I also love chazzanut – the cantorial songs of the religious liturgy. Around Yom Kippur time I youtubed so many different Yom Kippur themed clips – Barbra Streisand singing Avinu Malkeinu, Al Jolson singing Kol Nidrei.
I recently came across the Milken Archive. I had not known that there was an organization out there that was committed to saving and archiving American Jewish recordings that within generations would possibly be lost. I personally love listening to recordings of the Cantors from way back when – their voices were something special to behold – David Roitman, David Kusevitsky to name a couple, but the Archives also have recordings of singers, composers and groups too.
The Milken Archive (More about the founder here) also has tremendous collections from Yiddish Theatre (One of my favourite Yiddish plays is Mirele Efros, closely followed by an awesome adaptation of Fiddler on the Roof that I saw in Montreal at the Dora Wasserman Theatre eons ago), Klezmer, Children’s Songs, the list goes on. I have been loving listening to the clips that they have online – what they call a “virtual museum”.
From the website:
Though the Archive’s musical collection is voluminous, of equal importance are its collections of oral histories, interviews, photographs, and historical memorabilia, all of which lend historical depth and cultural context.

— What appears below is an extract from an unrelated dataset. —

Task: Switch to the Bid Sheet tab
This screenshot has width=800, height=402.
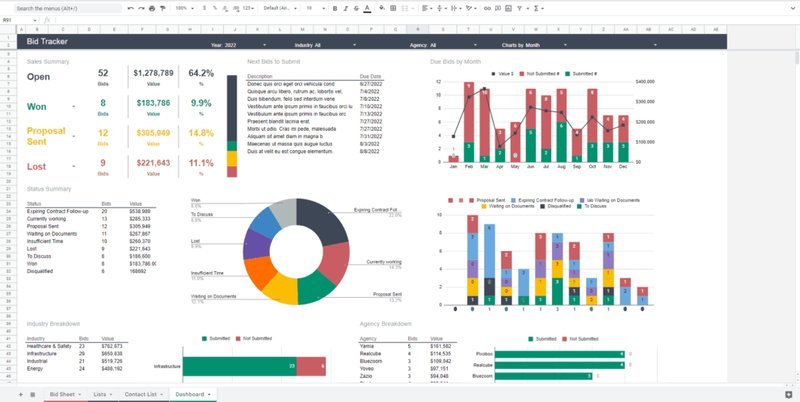Action: click(x=65, y=394)
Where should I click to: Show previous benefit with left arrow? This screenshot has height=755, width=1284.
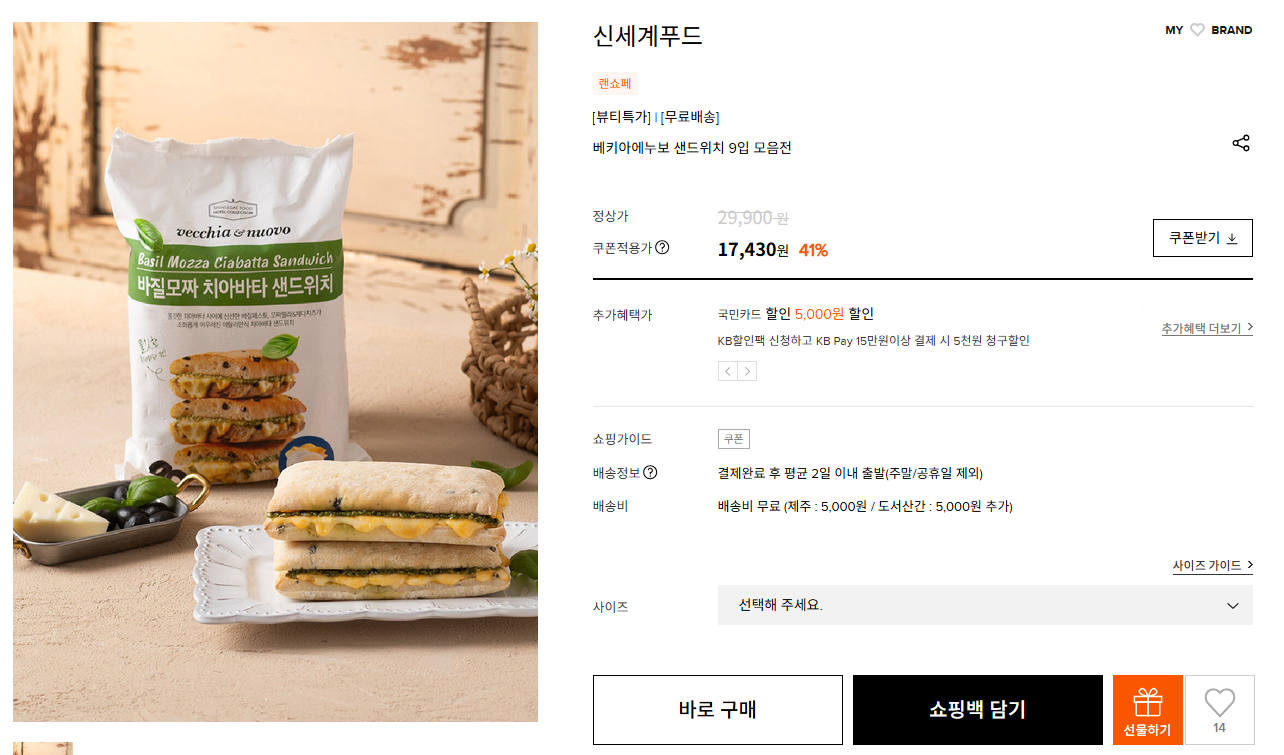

Oral histories and interviews have been completed with senior cantors, veterans of the Yiddish theater, composers, conductors and others, thus preserving the knowledge, performance traditions, and stories of the individuals who brought, and continue to bring, this music to life. This unprecedented wealth of memories and first-person accounts will be a unique resource for students, scholars, documentary filmmakers, cultural historians, and anyone interested in American Jewish history.
Since I came to the US two years ago I have been reading up and learning my American history and my American Jewish history. Discovering this archive has added a new dimension to this study. I am thirsty for more.